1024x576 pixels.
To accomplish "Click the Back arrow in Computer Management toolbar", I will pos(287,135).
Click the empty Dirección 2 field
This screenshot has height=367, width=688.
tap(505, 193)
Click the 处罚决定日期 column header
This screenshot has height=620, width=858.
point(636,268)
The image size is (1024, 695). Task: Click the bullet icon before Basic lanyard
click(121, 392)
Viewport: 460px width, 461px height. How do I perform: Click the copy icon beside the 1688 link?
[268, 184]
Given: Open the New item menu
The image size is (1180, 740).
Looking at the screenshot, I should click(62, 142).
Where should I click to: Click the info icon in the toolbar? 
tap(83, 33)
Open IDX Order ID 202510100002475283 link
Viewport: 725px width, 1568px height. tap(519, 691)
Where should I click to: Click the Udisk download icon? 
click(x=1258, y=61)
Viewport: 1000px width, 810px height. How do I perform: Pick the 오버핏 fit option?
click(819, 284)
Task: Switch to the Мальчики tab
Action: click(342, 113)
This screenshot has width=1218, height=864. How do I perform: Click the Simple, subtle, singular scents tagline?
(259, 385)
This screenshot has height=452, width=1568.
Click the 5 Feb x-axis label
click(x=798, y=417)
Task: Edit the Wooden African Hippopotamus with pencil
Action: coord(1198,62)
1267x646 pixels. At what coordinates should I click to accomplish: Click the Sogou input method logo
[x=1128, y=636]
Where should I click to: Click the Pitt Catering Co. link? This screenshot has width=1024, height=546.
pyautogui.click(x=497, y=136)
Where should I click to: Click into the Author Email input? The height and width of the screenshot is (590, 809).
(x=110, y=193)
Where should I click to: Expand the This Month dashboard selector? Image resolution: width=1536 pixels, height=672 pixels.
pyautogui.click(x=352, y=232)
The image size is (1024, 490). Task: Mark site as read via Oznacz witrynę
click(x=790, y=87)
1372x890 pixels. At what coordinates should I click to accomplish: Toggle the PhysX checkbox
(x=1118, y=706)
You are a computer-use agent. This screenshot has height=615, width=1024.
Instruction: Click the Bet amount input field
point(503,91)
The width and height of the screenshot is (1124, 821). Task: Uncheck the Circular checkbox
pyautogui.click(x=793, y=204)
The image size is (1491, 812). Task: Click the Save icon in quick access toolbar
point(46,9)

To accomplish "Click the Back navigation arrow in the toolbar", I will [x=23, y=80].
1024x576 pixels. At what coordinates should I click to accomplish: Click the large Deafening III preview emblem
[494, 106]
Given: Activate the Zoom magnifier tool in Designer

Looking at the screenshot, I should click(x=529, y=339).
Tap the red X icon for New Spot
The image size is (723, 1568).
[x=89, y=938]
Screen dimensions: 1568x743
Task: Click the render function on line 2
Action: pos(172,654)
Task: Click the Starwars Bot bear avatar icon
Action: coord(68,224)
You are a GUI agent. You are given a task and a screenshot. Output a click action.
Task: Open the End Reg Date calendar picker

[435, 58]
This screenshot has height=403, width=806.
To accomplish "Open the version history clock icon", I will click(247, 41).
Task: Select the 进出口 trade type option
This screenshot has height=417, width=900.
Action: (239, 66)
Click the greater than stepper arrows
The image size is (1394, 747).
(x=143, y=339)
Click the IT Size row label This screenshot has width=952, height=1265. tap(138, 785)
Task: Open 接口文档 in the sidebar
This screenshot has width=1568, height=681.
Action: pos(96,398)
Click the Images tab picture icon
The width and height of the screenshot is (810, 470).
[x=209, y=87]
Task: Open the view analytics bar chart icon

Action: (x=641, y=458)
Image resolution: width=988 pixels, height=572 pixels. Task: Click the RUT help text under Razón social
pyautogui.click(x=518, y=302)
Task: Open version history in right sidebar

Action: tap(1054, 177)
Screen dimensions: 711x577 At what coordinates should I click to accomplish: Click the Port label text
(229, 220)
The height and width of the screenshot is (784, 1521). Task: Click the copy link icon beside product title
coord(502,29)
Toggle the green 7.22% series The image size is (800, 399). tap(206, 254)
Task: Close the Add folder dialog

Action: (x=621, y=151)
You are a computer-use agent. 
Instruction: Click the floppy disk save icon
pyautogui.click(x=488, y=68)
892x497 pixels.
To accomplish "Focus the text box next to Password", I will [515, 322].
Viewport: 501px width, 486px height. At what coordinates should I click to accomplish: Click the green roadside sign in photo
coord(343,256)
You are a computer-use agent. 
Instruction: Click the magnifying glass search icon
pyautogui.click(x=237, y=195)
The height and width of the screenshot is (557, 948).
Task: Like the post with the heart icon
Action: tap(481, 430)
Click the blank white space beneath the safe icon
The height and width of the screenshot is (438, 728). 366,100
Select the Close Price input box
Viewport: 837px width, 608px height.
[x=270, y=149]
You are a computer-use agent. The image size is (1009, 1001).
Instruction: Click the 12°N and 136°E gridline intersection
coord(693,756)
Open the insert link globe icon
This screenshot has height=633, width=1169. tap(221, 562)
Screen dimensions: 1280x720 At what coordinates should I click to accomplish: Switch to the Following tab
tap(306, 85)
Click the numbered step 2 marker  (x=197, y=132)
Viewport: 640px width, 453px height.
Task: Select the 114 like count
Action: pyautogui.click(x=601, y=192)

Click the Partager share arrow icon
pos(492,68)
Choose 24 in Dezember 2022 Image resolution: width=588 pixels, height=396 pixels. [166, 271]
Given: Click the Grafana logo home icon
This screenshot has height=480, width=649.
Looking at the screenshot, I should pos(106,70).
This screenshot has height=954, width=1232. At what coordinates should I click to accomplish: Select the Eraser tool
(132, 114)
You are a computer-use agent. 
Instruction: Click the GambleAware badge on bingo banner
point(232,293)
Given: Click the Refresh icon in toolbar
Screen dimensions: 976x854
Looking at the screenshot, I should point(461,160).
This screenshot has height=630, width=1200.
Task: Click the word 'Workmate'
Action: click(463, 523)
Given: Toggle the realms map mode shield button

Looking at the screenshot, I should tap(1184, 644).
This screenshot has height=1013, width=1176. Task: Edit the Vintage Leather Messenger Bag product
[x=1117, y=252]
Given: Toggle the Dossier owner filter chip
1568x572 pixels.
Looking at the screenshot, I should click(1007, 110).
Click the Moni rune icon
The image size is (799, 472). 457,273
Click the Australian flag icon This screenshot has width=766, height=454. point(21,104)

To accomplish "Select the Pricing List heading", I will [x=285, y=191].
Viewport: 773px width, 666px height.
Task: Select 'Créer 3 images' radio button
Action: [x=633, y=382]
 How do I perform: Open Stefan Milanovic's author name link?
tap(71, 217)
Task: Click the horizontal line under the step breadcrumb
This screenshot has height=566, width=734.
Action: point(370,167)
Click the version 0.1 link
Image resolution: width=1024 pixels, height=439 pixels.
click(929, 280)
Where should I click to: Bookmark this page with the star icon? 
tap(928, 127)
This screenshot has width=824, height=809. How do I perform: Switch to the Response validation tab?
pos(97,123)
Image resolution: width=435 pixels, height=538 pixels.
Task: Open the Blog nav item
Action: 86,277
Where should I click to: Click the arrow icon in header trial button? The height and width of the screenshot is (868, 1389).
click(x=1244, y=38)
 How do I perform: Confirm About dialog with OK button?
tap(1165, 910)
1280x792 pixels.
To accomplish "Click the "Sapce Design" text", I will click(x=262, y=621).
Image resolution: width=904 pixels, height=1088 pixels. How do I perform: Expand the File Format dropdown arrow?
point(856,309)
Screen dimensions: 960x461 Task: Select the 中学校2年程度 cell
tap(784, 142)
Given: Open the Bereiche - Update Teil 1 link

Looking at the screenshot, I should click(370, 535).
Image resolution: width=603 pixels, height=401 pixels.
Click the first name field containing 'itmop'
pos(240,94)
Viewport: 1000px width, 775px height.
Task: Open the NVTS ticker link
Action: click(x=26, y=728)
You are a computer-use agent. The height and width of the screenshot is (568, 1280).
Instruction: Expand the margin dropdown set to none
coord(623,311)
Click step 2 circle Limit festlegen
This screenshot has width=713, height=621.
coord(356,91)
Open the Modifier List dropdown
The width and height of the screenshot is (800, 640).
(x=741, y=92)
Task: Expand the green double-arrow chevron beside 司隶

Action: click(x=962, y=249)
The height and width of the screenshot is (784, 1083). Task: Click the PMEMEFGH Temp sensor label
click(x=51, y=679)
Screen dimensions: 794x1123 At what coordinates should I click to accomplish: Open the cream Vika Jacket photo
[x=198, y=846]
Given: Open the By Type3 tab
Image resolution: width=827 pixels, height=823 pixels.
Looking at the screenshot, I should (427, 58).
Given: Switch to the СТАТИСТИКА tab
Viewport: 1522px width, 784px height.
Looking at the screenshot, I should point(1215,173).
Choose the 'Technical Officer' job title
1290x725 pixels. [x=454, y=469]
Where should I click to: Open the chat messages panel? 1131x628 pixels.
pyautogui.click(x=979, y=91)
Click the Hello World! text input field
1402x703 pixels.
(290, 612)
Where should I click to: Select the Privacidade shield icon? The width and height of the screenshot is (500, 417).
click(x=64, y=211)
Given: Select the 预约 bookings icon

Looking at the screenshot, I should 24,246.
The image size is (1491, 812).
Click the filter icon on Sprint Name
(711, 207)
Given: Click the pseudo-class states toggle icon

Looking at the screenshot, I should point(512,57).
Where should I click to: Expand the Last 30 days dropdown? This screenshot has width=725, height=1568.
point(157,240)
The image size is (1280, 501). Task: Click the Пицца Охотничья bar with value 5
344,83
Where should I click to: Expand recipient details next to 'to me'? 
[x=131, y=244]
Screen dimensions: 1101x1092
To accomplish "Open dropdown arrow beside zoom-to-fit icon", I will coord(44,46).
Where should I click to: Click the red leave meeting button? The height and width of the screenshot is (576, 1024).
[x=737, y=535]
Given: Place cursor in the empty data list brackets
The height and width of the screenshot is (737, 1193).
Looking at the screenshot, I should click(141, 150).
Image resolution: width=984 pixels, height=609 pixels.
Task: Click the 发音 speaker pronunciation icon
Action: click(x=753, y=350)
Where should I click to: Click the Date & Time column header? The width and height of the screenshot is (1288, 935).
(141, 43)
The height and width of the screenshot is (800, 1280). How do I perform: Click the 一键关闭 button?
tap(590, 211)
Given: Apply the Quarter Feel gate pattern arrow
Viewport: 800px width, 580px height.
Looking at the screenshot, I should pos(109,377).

******************************

▶ _ACTION ITEM_
From the data above, return every line from the line that has "You are a computer-use agent. This" up to and including the line that has "Task: Select the 进出口 trade type option", exactly.

▶ _RESULT_
You are a computer-use agent. This screenshot has height=615, width=1024.
Instruction: Click the Bet amount input field
point(503,91)
The width and height of the screenshot is (1124, 821). Task: Uncheck the Circular checkbox
pyautogui.click(x=793, y=204)
The image size is (1491, 812). Task: Click the Save icon in quick access toolbar
point(46,9)

To accomplish "Click the Back navigation arrow in the toolbar", I will [x=23, y=80].
1024x576 pixels. At what coordinates should I click to accomplish: Click the large Deafening III preview emblem
[494, 106]
Given: Activate the Zoom magnifier tool in Designer

Looking at the screenshot, I should click(x=529, y=339).
Tap the red X icon for New Spot
The image size is (723, 1568).
[x=89, y=938]
Screen dimensions: 1568x743
Task: Click the render function on line 2
Action: pos(172,654)
Task: Click the Starwars Bot bear avatar icon
Action: coord(68,224)
You are a GUI agent. You are given a task and a screenshot. Output a click action.
Task: Open the End Reg Date calendar picker

[435, 58]
This screenshot has height=403, width=806.
To accomplish "Open the version history clock icon", I will click(247, 41).
Task: Select the 进出口 trade type option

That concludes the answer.